▶ **Exercise description**:
In the forum post on framing metadata, what extraction resolution does the Alexa Mini's 4:3 2.8K flag crop files to?

*** Page extract

If, on the other hand, we hope that this set of metadata will automate some steps in post, a bit like the metadata contained into the .mxf Alexa Mini files that allows to crop files recorded with a 4:3 2.8K flag to the right extraction (2880x2160), instead of leaving them Open Gate (which is what the camera really records), or like it happens with all cameras when shooting with an “anamorphic” flag (Arri, Red, Sony, all do the same) which instructs the software to automatically desqueeze the input frame accordingly to the right ratio. If that’s the aim then I have to reiterate my points and say that I believe we need the four (five, maybe) nodes as I was trying to explain on my post above, to make sure that things are instructed properly for each stage of production and post.

To go back to your points, the way I see it, the Target Area is not going to be affected by the specific use cases as it communicates exclusively the area framed on set by the Camera operators. In fact, the way how I see it, nothing really a part from the output scaling (the output resize, which we are currently not even considering here) drastically changes from use case to use case, except when there are specific needs in place, especially at the far end of the post production (like the ones quoted by Walter and Jim, ie center crop, pan and scan, QC, etc.).


  • INPUT FRAME and EXTRACTION as mandatory fields that will be related to how the source frame is meant to be extracted (cropped).
  • SCALING as optional third element of the extraction pipeline which is relative to the extraction output and tells how the cropped frame needs to be up/down scaled.
  • TARGET and ACTIVE are optional instructions aimed to the software that needs to work on the extracted and scaled images, to workout the canvas size (ACTIVE AREA) and the on-set intended framed area (TARGET AREA). The results of those two instructions won’t directly affect/transform the image, but only how the software will show it to the user, or on what it will allow the user to work on.

******
*** Data lines

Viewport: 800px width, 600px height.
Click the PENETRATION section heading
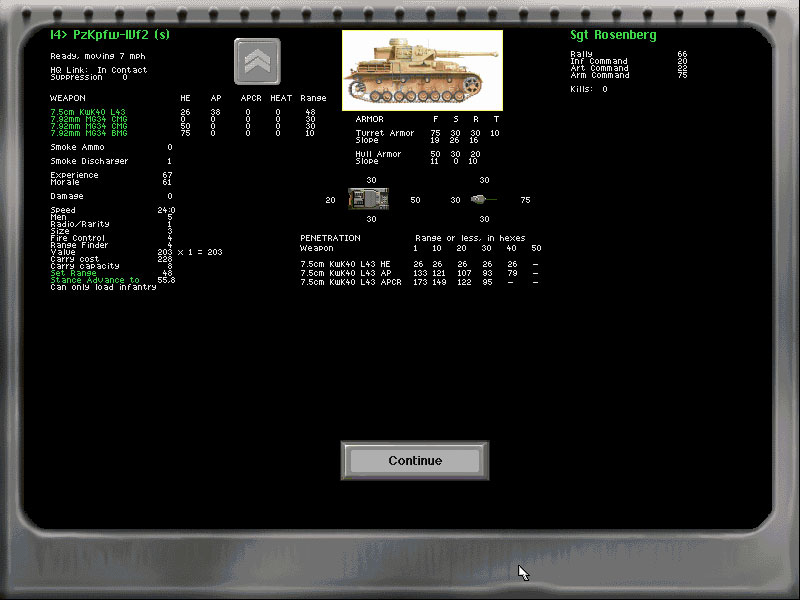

******

▶ **Right answer**:
2880x2160